El partido avanzó con incertidumbre hasta que apareció Lady Andrade. La colombiana, refuerzo internacional, debutó con gol al minuto 63, definiendo con categoría dentro del área y demostrando que su experiencia puede ser diferencial en un equipo necesitado de talento. Más tarde, Alexa Herrera aprovechó un descuido rival y firmó el 2-0 que desató la euforia en el Olímpico. Pumas reaccionó con un tanto tardío de Stephanie Ribeiro, pero el daño ya estaba hecho: Gallos había ganado. Esa noche, el futbol le dio un respiro a Querétaro. Un respiro caro, sí, porque además de Lozoya se lesionó Barbhra Figueroa, pero que parecía valer el sacrificio al abrir una rendija de ilusión.
Sin embargo, el futbol también tiene la costumbre de recordarnos pronto cuál es la realidad. Y esa realidad se presentó de golpe en Tijuana, donde Xolos se encargó de devolver a Gallos a su sitio. Fue un partido que, desde el arranque, mostró contrastes dolorosos: las fronterizas con solidez, idea de juego y contundencia; las queretanas con esfuerzo, pero sin claridad ni capacidad de respuesta.
El primer gol de Hilda Magaia, al minuto 14, dejó en evidencia la fragilidad defensiva de las visitantes. Y aunque Alemany sostuvo con un par de atajadas la esperanza de un empate, el equipo se fue desfondando poco a poco. En la segunda mitad, Gallos apenas inquietó con un disparo de Santamaría, mientras que Borgella liquidó con el 2-0 definitivo tras un pase filtrado que cortó como mantequilla la zaga queretana.
La derrota en la frontera fue un golpe seco, casi un recordatorio cruel de que lo de Pumas pudo ser más un destello aislado que un verdadero despertar. Gallos regresó al mismo sitio: penúltimo lugar, con apenas siete unidades y sumando ya ocho derrotas en el torneo. El espejismo se esfumó tan rápido como apareció.

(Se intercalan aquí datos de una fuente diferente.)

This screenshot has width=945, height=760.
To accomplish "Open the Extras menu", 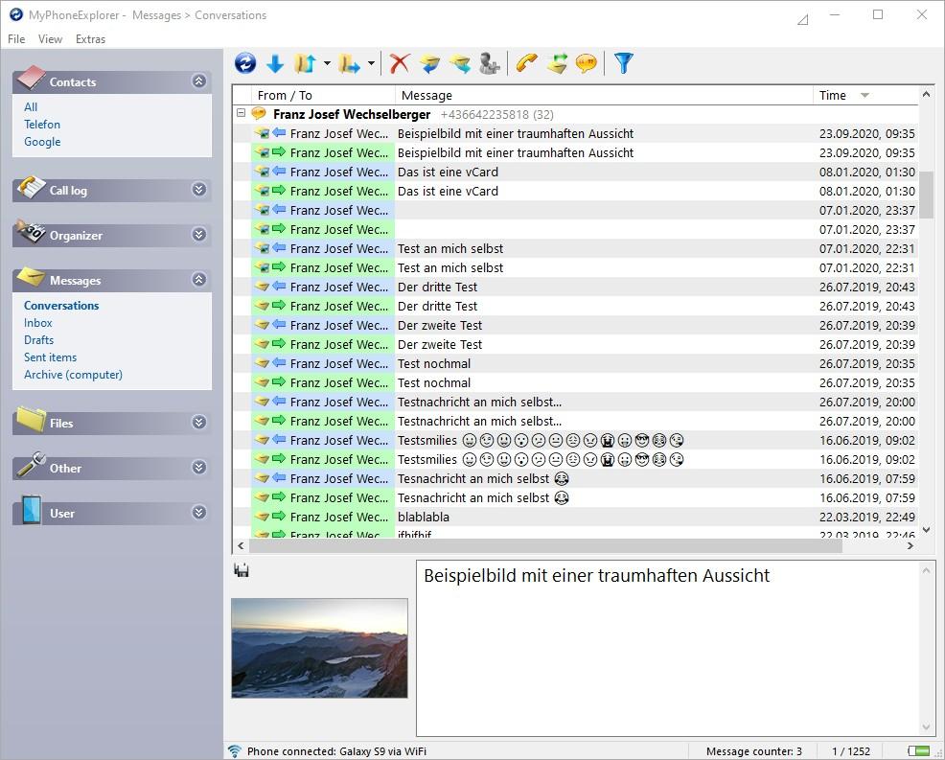I will (x=90, y=39).
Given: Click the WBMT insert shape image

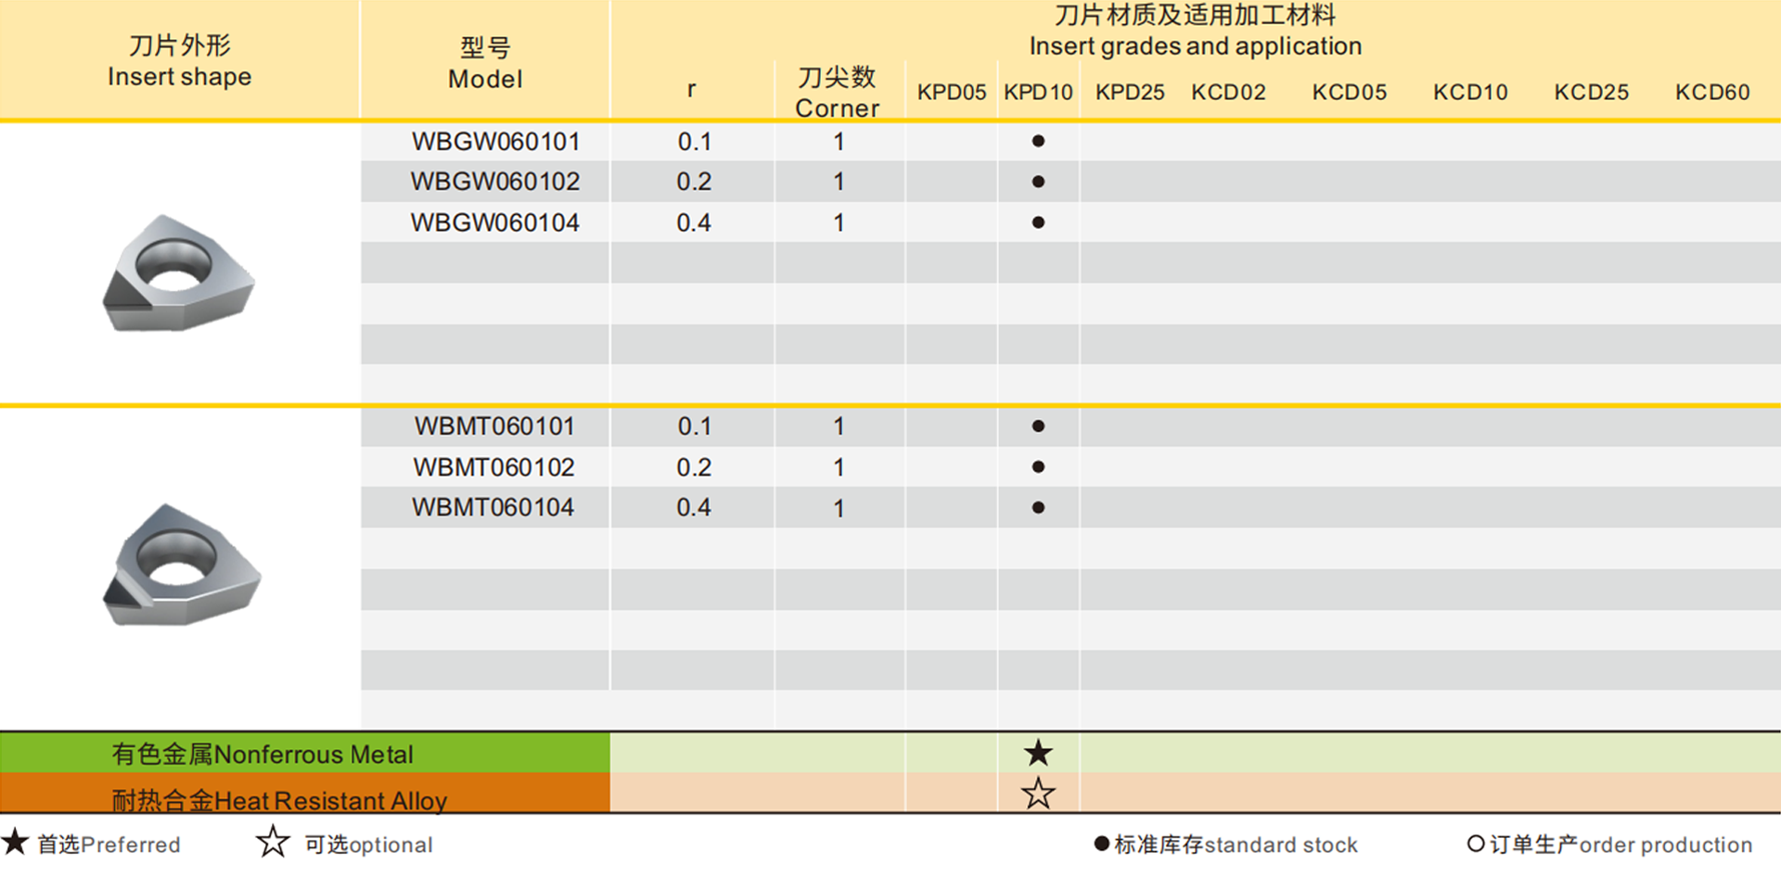Looking at the screenshot, I should tap(181, 566).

Hoy, la pregunta que flota en el aire es inevitable: ¿qué queda de este equipo? Gallos Femenil parece condenado a oscilar entre momentos de ilusión pasajera y realidades amargas que confirman uno de los peores torneos de los últimos años. El triunfo ante Pumas será recordado como el día en que se rompió la racha, el redebut de Alemany y el estreno goleador de Lady Andrade. En Tijuana volvió a quedar claro que este Gallos no tiene rumbo, que las victorias aisladas sirven de consuelo, pero no alcanzan para borrar una campaña construida con derrotas, lesiones y desilusiones.